| RECORDS SHOWN |

>> Begin

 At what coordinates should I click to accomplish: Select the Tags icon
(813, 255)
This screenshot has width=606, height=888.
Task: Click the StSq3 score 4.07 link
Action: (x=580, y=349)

>> End
>> Begin

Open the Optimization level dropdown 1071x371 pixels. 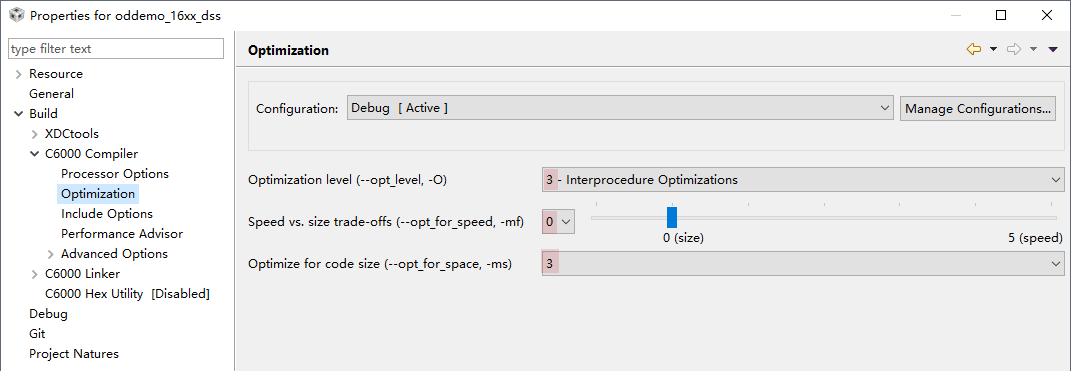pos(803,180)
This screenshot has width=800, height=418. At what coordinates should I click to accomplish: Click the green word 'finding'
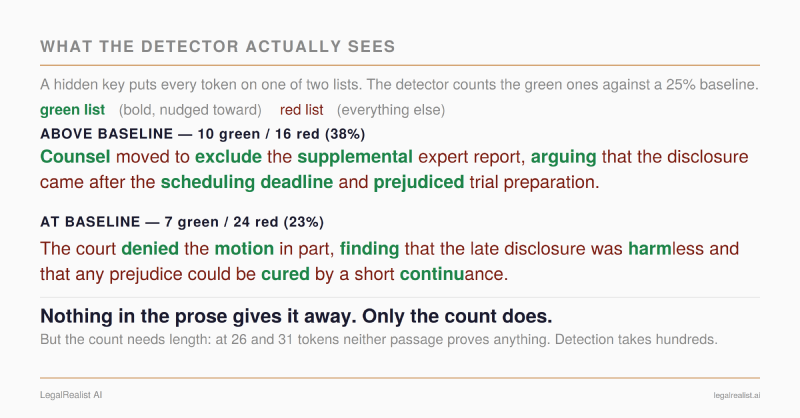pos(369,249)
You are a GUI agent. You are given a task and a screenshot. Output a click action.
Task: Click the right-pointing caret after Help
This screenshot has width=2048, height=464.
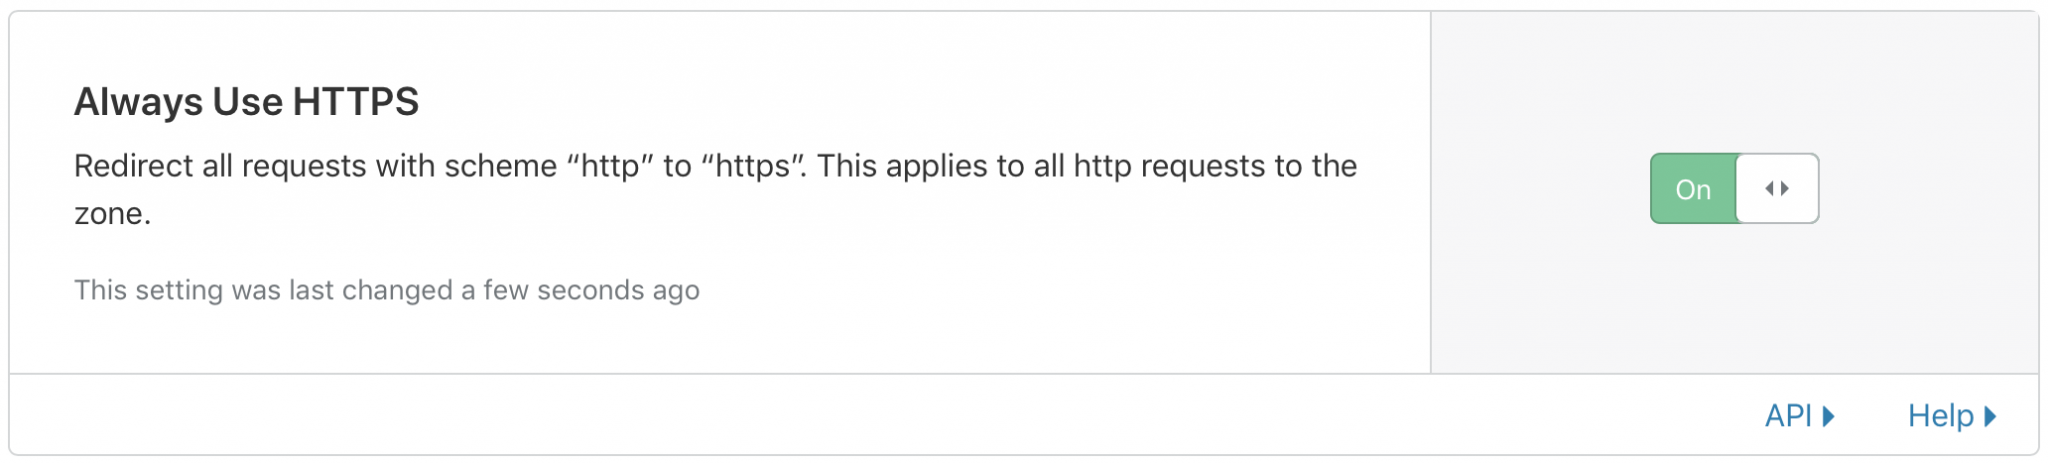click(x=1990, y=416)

>> End
>> Begin

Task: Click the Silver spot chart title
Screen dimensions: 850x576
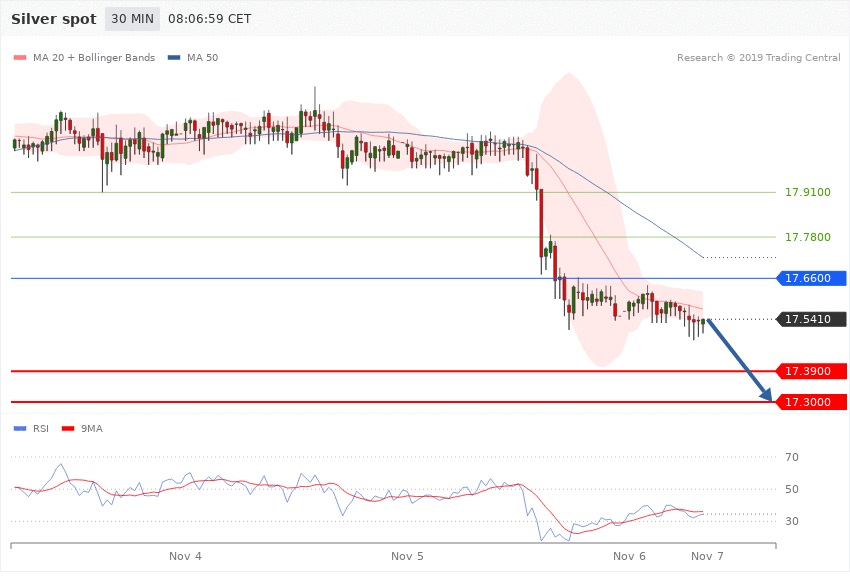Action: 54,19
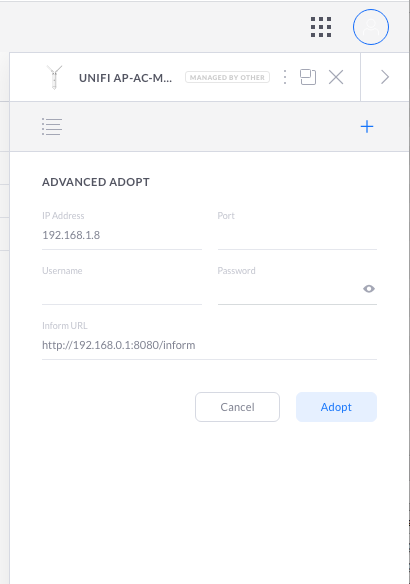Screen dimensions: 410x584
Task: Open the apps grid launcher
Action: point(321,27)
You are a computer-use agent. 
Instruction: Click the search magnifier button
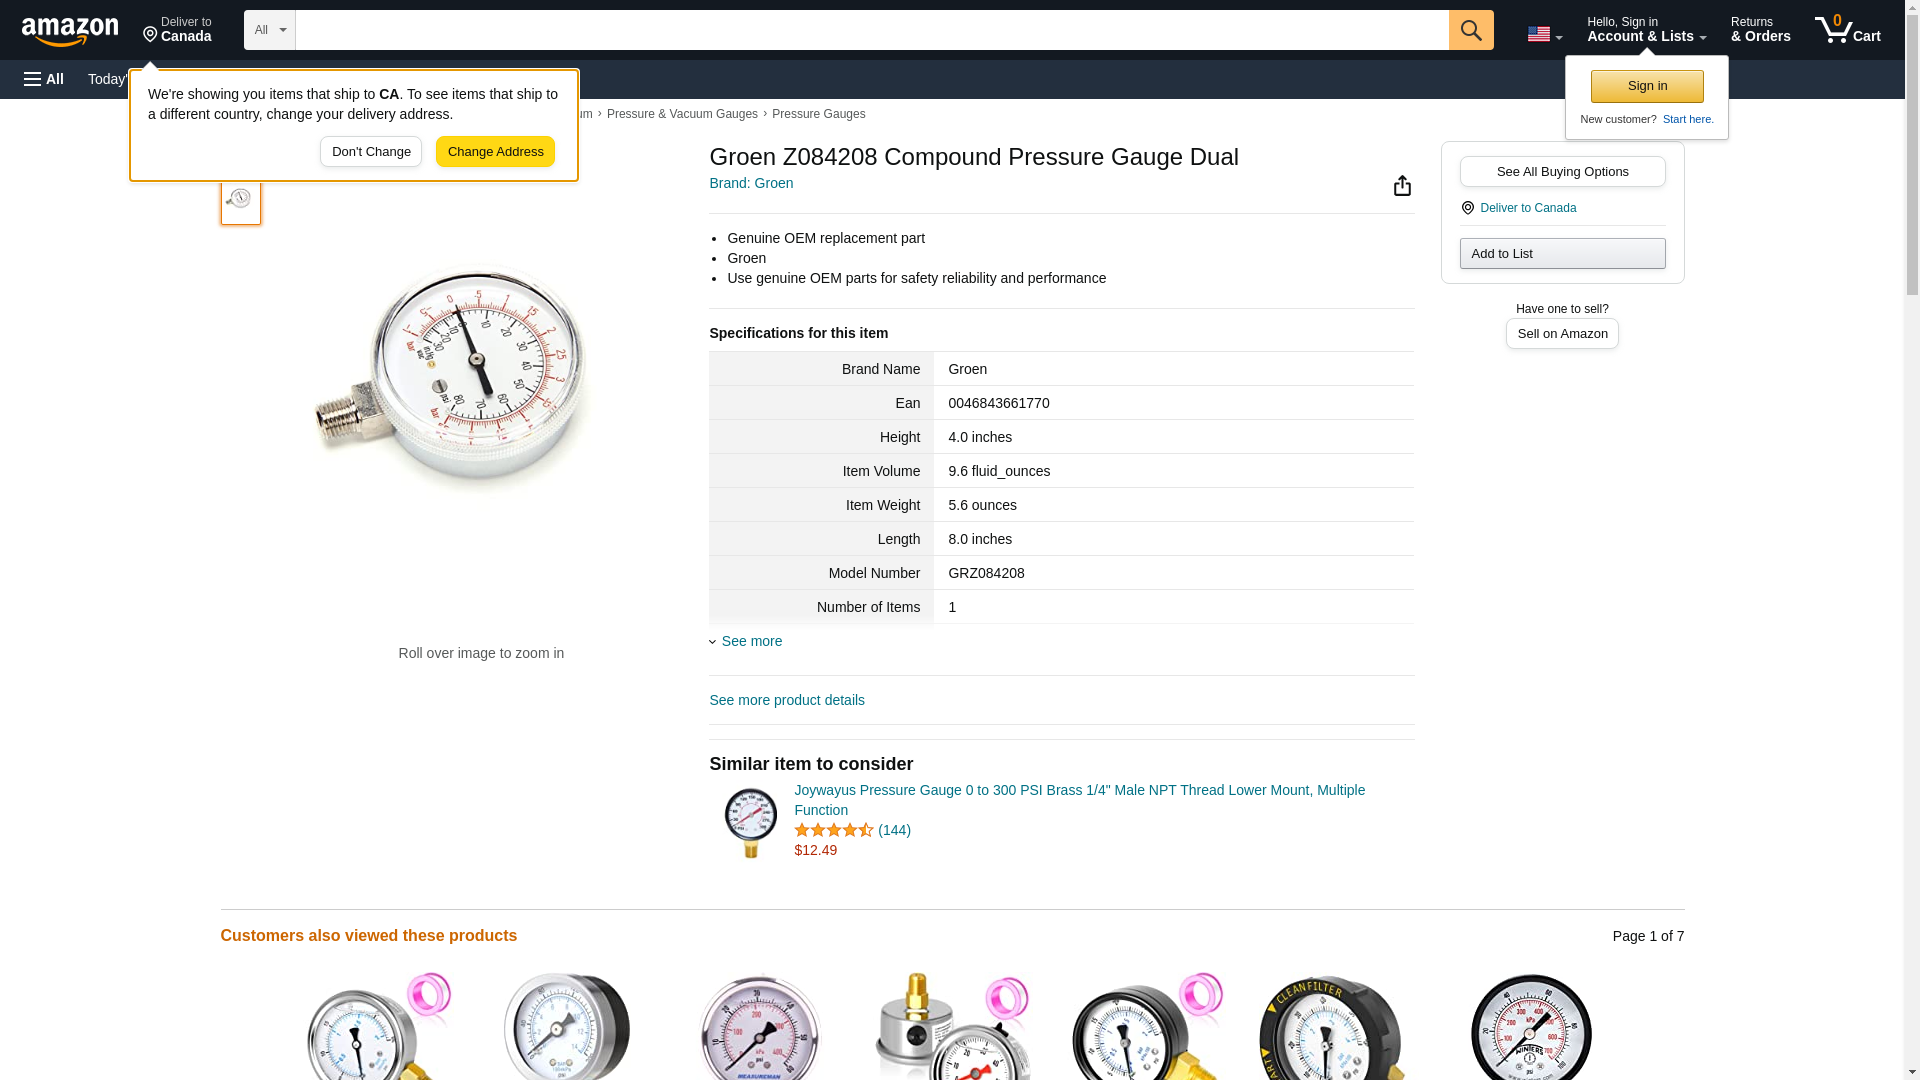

>> End

| WHAT YOU ARE ASKED TO DO |
Rewrite the lines beginning with the line containing "At what coordinates should I click to accomplish: Select" and stopping after the line containing "Action: (x=580, y=349)", replacing "Tags icon" with "Labels icon" and leaving everything else unchanged.

| OUTPUT OF THE EXERCISE |
 At what coordinates should I click to accomplish: Select the Labels icon
(813, 255)
This screenshot has width=606, height=888.
Task: Click the StSq3 score 4.07 link
Action: (x=580, y=349)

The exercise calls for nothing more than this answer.